-- Exercise materials follows --

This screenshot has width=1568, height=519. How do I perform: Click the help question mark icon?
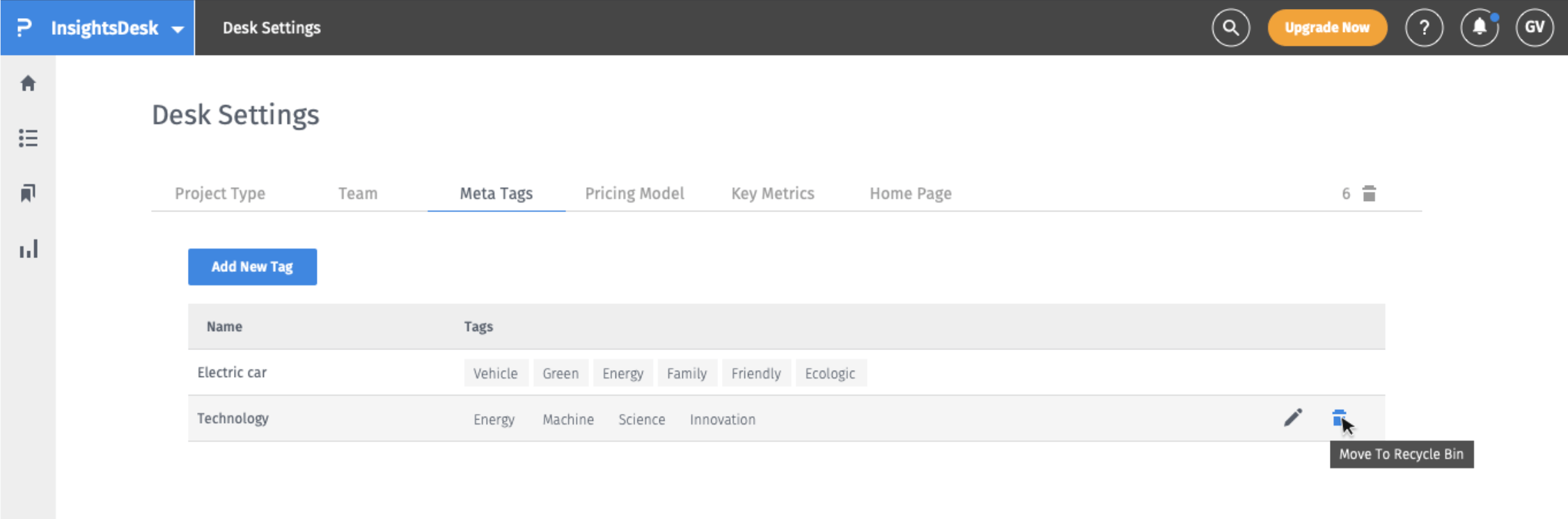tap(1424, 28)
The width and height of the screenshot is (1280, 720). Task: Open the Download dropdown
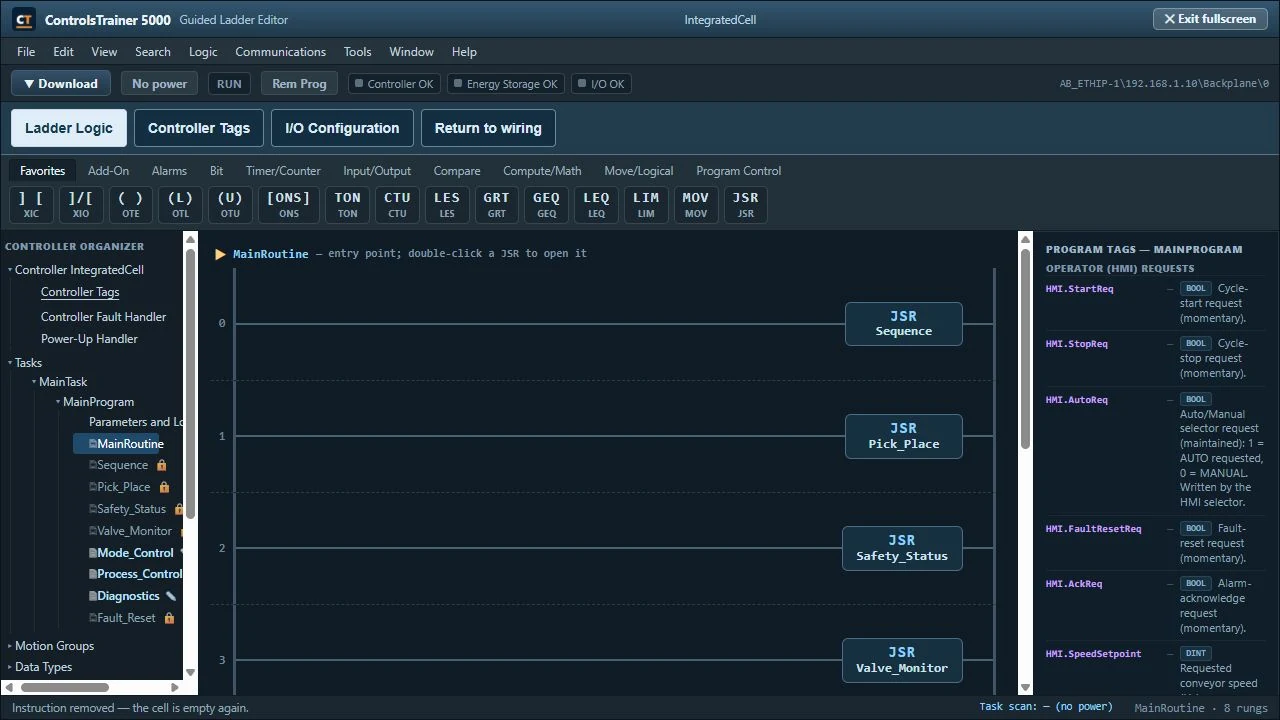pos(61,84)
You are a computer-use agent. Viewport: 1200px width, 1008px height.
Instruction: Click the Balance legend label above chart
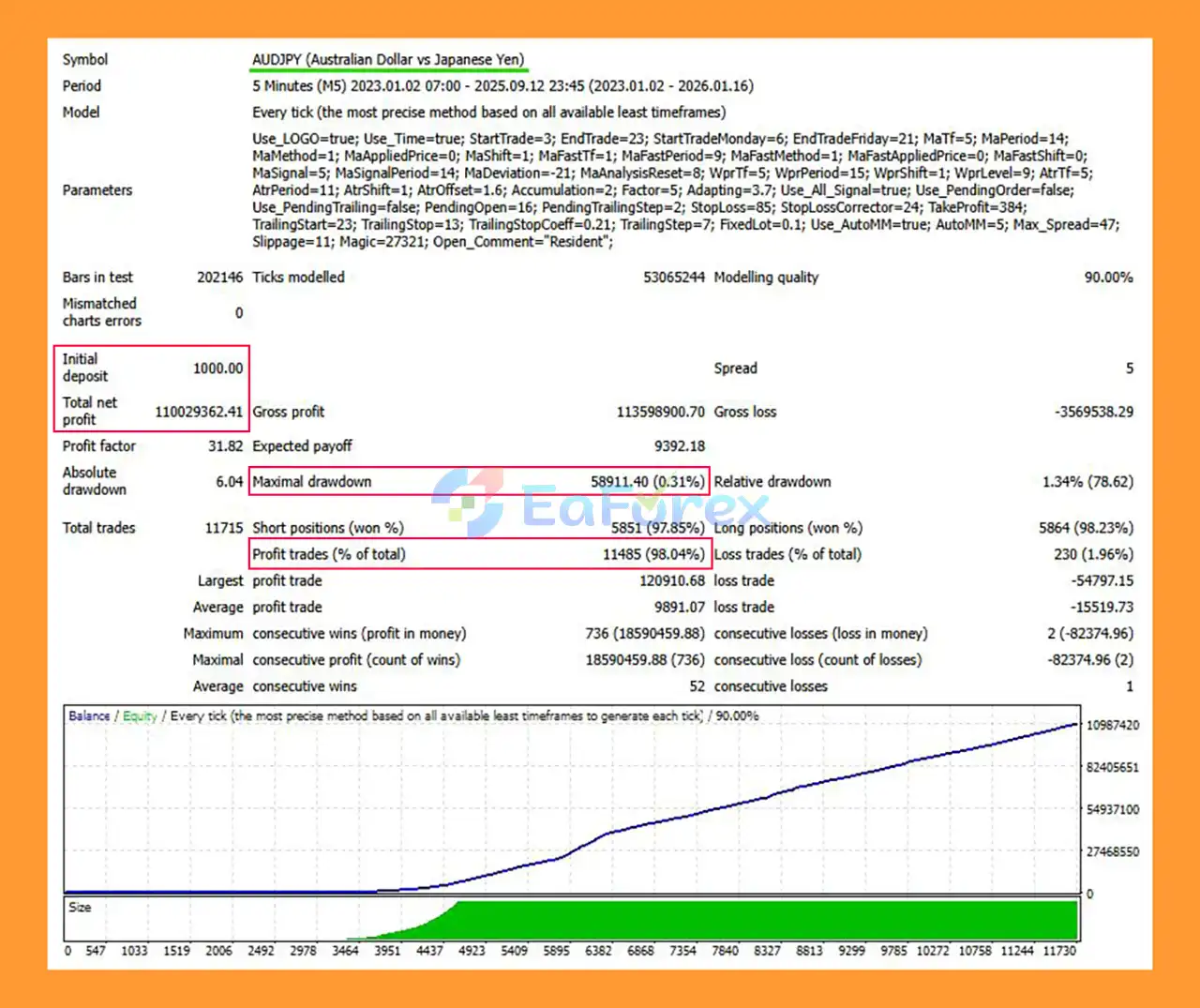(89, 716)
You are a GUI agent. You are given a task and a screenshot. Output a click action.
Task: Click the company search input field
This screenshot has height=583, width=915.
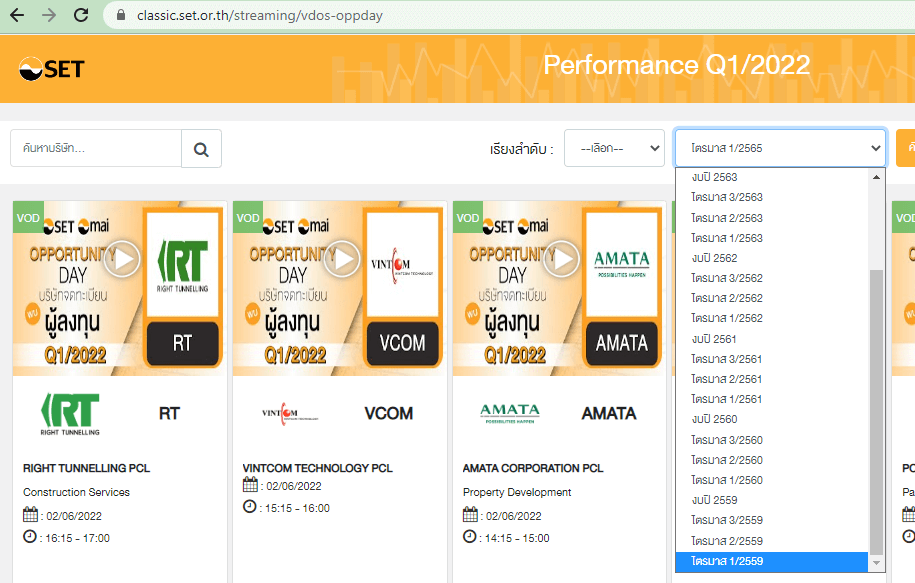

-- Exercise materials concluded --
-- Exercise materials follows --

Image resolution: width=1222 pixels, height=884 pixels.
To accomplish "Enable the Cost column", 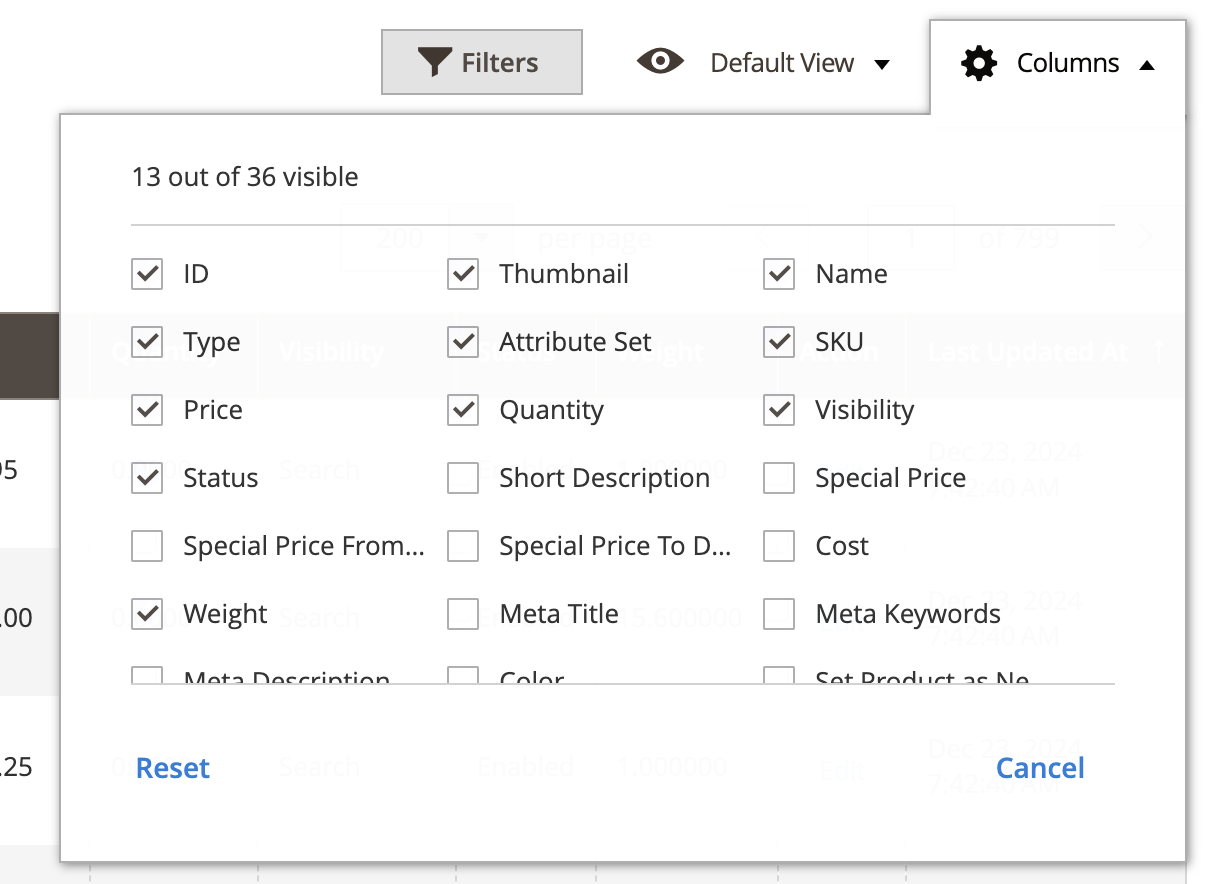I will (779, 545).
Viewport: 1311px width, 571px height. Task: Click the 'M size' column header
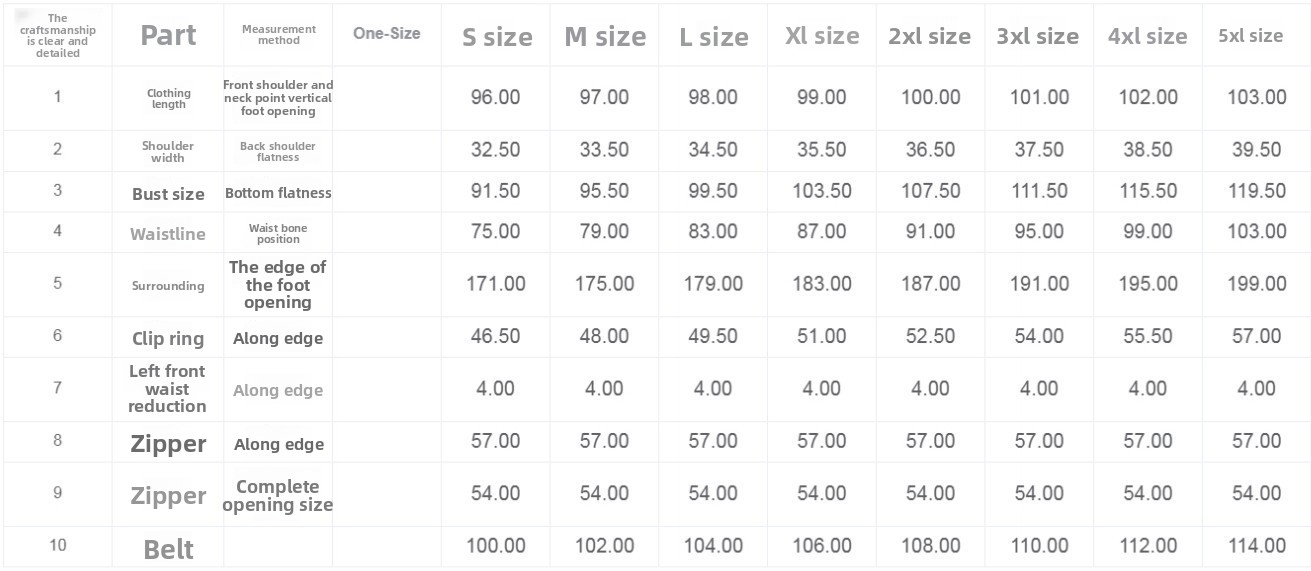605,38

-- Exercise materials concluded --

Above are entries with pictures among them. Write out exactly the lines from the one containing "You are a computer-use" through the one containing "This screenshot has height=583, width=915.", ends included, and leave those pictures out.

You are a computer-use agent. Viewport: 1200px width, 1008px height.
Instruction: Click the Balance legend label above chart
(89, 716)
You are a GUI agent. You are given a task and a screenshot. Output a click action.
Task: Click the company search input field
This screenshot has height=583, width=915.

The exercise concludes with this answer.